La première nouvelle de Rien dans le ciel, tout dernier recueil de Michael Delisle, donne le ton.

Un homme de 64 ans vit à sa manière dans un appartement du 17e étage d’un immeuble montréalais : peu de meubles, mais toutes les collections de bandes dessinées qui ont fait la joie des enfants des décennies 1960 et 1970 (pensez Achille Talon ou Rubrique-à-brac). 

Mais un nouveau propriétaire veut le déloger. Impossible ! Tout ce qui tient sa vie va donc s’écrouler...

Dans chacune des huit nouvelles de l’ouvrage, des moments de grande bascule seront ainsi mis en scène, mais en étant ramenés à l’essentiel. La manière Delisle, ce qui fait sa force de nouvelliste, c’est de laisser aux lecteurs de l’espace pour compléter l’histoire.

Avec Rien dans le ciel, l’auteur pousse plus loin la veine explorée dans Le Palais de la fatigue, son précédent recueil, qui décortiquait l’abandon des rêves ou des ambitions.

Cette fois, on voit des hommes qui ont assez vécu pour avoir accumulé du bagage et qui constatent tout à coup qu’ils ne peuvent plus en rajouter. 

Ainsi de la nouvelle « Chauffeur un été », où le narrateur, nouvellement chômeur, nouvellement séparé, subitement en dépression, se trouve un emploi d’été. À 48 ans. Une nouvelle carrière est devenue impensable pour lui, mais il faut bien « un horaire pour dérouiller la roue des jours ».

Alors il fait le chauffeur pour un acteur qu’il doit conduire jour après jour sur les lieux de tournage d’un film. C’est une ancienne vedette et lui non plus ne connaîtra plus de jours meilleurs. Leur rencontre est racontée avec une suave lucidité.

Il sera aussi question de secrets de famille dévoilés après des décennies de silence et qui obligent à reconsidérer tout son passé ou encore ses préjugés, comme dans la troublante nouvelle « Je suis parent avec cet homme ».

À l’inverse, une découverte faite par hasard fait s’effondrer l’avenir qui se dessinait. La nouvelle « Encore plus l’Asie », dernière du recueil, en fait état avec une efficace montée dramatique.

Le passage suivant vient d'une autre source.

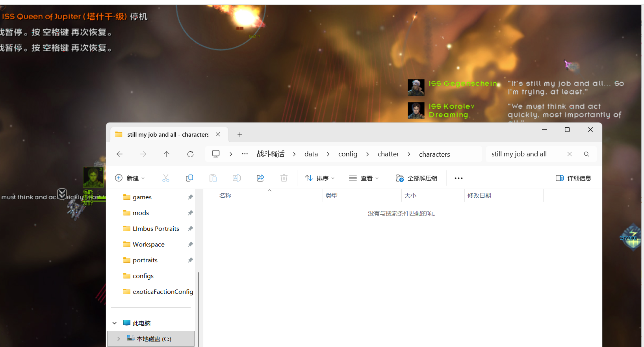Viewport: 644px width, 347px height.
Task: Toggle the 详细信息 details pane
Action: coord(573,178)
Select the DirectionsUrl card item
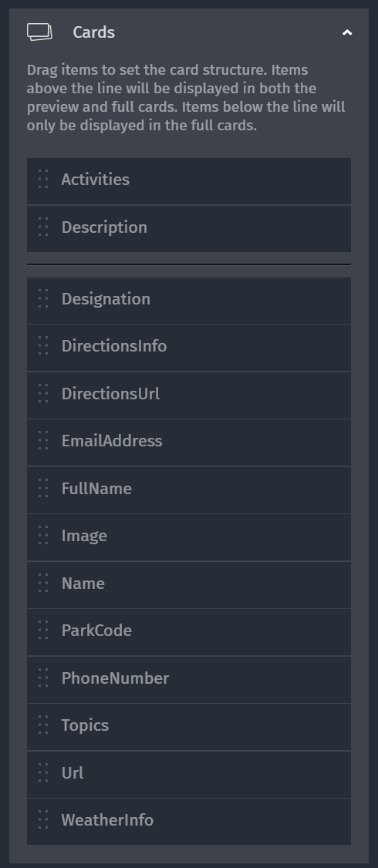This screenshot has height=868, width=378. pyautogui.click(x=189, y=395)

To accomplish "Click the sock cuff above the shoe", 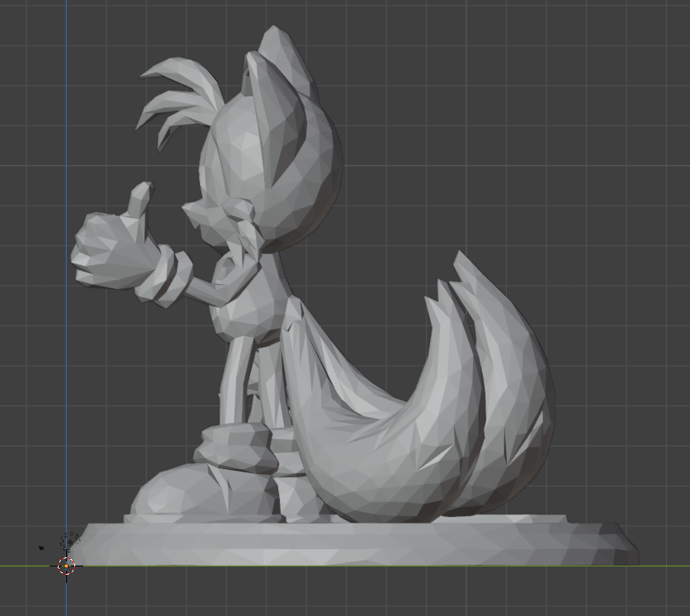I will [x=235, y=448].
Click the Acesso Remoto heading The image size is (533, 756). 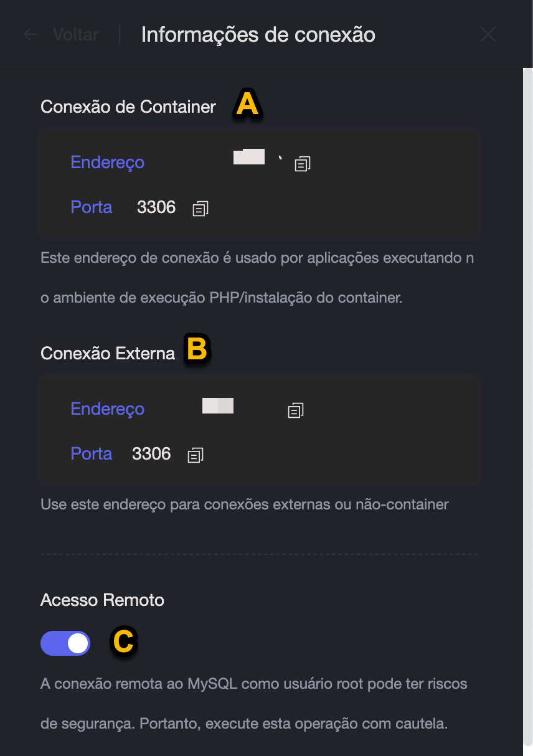coord(102,600)
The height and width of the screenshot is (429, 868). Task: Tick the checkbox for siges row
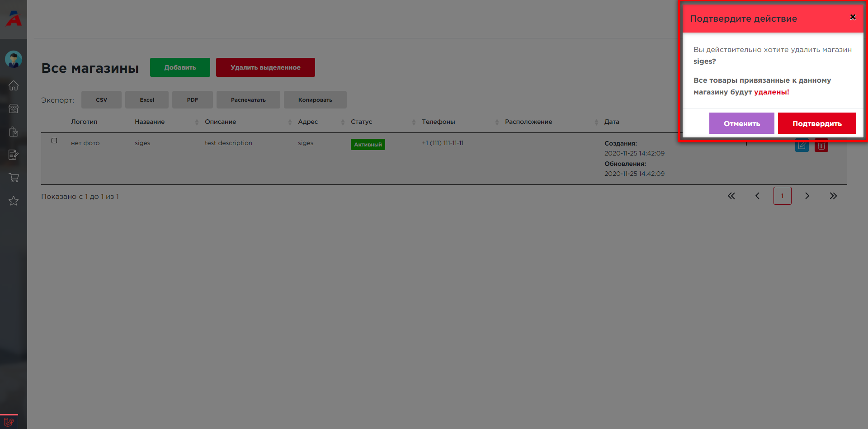54,141
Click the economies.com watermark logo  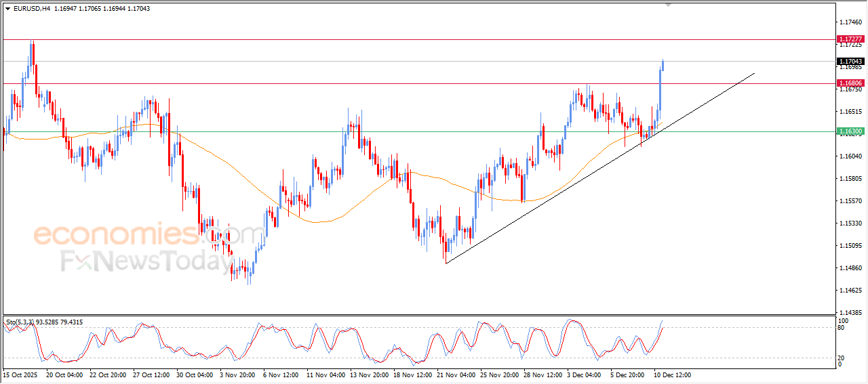pos(148,235)
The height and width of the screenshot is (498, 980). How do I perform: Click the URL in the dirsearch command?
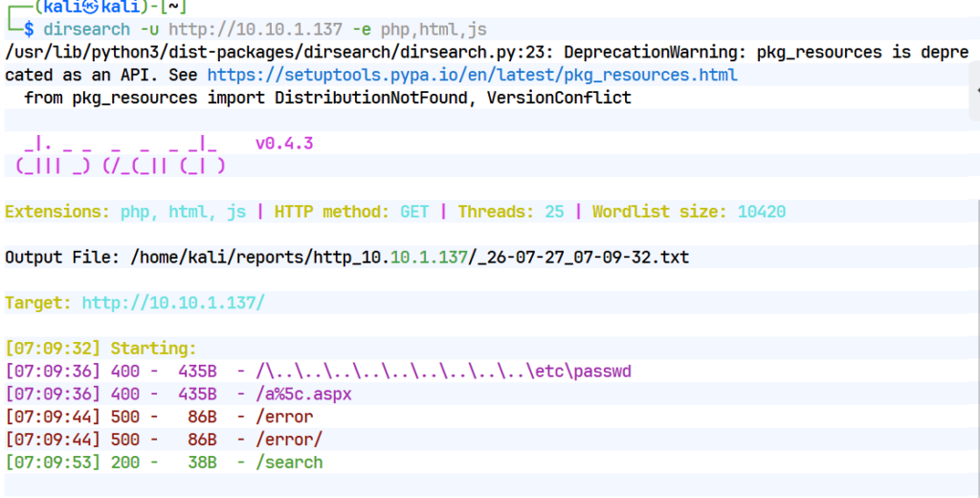coord(256,30)
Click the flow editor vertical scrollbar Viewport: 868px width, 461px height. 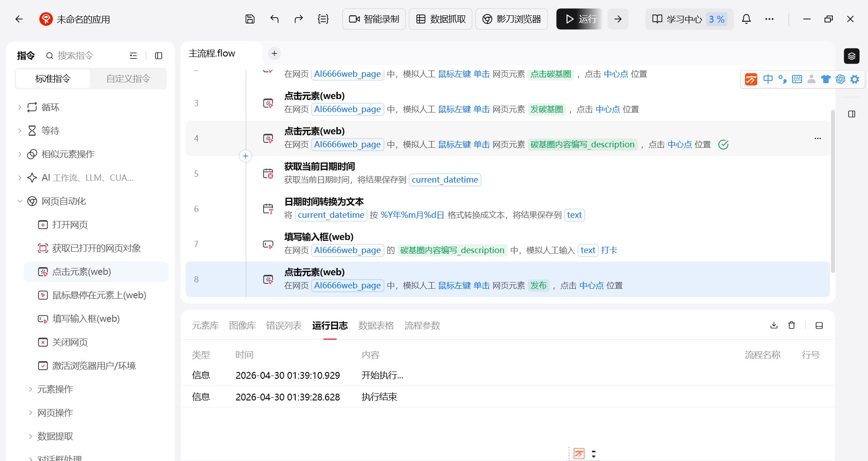pos(833,190)
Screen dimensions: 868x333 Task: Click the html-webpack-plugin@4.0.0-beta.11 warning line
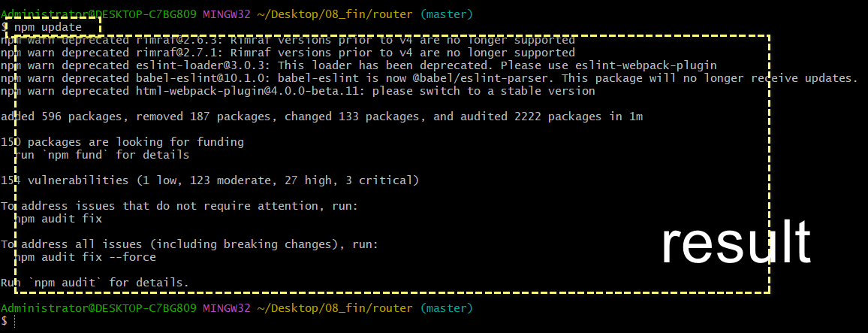(298, 91)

Son œuvre imposante en témoigne, Michael Delisle aime explorer les zones troubles, les entre-deux, et bien des aspects de la vie ordinaire dont on parle peu dans l’espace public. Ici, il le fait par l’entremise de la foi chrétienne, sujet tabou et pourtant pas disparu.

Ainsi, un de ses narrateurs va prier au bord de l’eau pour encaisser son divorce ; un autre suit une retraite à l’Abbaye de Saint-Benoît-du-Lac ; et un de ses personnages est un fervent adorateur de la Vierge Marie. Et tous pétris de contradictions bien humaines, ce qui en fait tout l’intérêt.

Alors on plonge dans la déroute et le flou. Comment faire autrement quand la vie est si difficile à saisir, même quand on croit l’avoir bien en main ?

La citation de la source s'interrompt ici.